[Entries provided]

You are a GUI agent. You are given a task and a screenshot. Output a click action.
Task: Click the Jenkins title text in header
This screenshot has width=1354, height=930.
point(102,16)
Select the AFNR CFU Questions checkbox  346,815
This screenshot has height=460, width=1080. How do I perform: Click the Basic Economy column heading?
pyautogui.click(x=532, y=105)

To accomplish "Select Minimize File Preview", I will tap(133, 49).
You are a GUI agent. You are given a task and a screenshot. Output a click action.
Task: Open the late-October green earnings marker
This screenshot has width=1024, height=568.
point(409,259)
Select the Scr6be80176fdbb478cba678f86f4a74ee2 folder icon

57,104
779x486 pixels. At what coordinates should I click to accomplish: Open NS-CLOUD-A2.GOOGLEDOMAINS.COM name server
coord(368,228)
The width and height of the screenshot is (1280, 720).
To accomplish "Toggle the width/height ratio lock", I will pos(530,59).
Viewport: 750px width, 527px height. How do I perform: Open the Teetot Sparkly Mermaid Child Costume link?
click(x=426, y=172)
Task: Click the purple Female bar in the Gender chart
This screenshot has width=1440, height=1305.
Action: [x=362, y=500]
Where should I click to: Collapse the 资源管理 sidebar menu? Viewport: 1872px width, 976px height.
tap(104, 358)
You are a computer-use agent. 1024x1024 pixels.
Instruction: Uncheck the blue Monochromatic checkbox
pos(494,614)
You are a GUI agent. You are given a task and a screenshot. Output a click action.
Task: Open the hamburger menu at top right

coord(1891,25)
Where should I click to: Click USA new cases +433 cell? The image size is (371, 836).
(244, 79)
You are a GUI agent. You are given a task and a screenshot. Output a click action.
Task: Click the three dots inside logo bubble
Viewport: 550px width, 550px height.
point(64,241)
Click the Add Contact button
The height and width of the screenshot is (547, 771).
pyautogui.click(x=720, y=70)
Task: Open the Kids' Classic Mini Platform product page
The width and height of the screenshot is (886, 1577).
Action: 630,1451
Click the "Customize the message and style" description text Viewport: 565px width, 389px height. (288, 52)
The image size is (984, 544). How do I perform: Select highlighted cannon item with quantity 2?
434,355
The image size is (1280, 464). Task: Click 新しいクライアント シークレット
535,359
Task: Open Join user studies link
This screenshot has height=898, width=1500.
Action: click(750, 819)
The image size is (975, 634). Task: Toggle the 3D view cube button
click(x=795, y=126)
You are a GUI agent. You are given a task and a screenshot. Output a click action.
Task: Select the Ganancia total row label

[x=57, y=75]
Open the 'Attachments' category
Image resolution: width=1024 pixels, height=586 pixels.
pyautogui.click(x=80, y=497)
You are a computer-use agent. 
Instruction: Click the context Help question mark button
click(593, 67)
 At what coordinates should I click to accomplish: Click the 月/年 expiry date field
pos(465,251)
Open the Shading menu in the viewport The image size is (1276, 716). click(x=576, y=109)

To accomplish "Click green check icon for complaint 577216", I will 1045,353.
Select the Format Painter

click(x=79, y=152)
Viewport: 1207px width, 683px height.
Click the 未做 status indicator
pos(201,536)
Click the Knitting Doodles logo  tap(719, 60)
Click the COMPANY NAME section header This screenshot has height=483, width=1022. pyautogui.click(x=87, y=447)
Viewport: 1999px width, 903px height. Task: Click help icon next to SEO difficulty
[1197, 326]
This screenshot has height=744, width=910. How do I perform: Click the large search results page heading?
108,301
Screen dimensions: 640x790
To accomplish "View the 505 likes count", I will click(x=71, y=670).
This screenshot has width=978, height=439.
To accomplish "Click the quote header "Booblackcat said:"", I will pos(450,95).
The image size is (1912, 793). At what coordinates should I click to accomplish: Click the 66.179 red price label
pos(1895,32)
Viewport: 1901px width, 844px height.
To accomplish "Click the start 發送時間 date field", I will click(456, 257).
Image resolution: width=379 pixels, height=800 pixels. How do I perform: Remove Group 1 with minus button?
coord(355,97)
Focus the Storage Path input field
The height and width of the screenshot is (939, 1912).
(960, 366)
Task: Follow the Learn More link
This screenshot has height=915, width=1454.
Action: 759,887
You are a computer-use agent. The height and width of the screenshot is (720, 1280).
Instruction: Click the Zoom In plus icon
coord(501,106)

[Task requirements]
Pick each line holding the word "will" out of the listing.

[Solution to this task]
To accomplish "Select Minimize File Preview", I will tap(133, 49).
To accomplish "Toggle the width/height ratio lock", I will pos(530,59).
To accomplish "Click green check icon for complaint 577216", I will 1045,353.
To accomplish "View the 505 likes count", I will click(x=71, y=670).
To accomplish "Click the quote header "Booblackcat said:"", I will pos(450,95).
To accomplish "Click the start 發送時間 date field", I will click(456, 257).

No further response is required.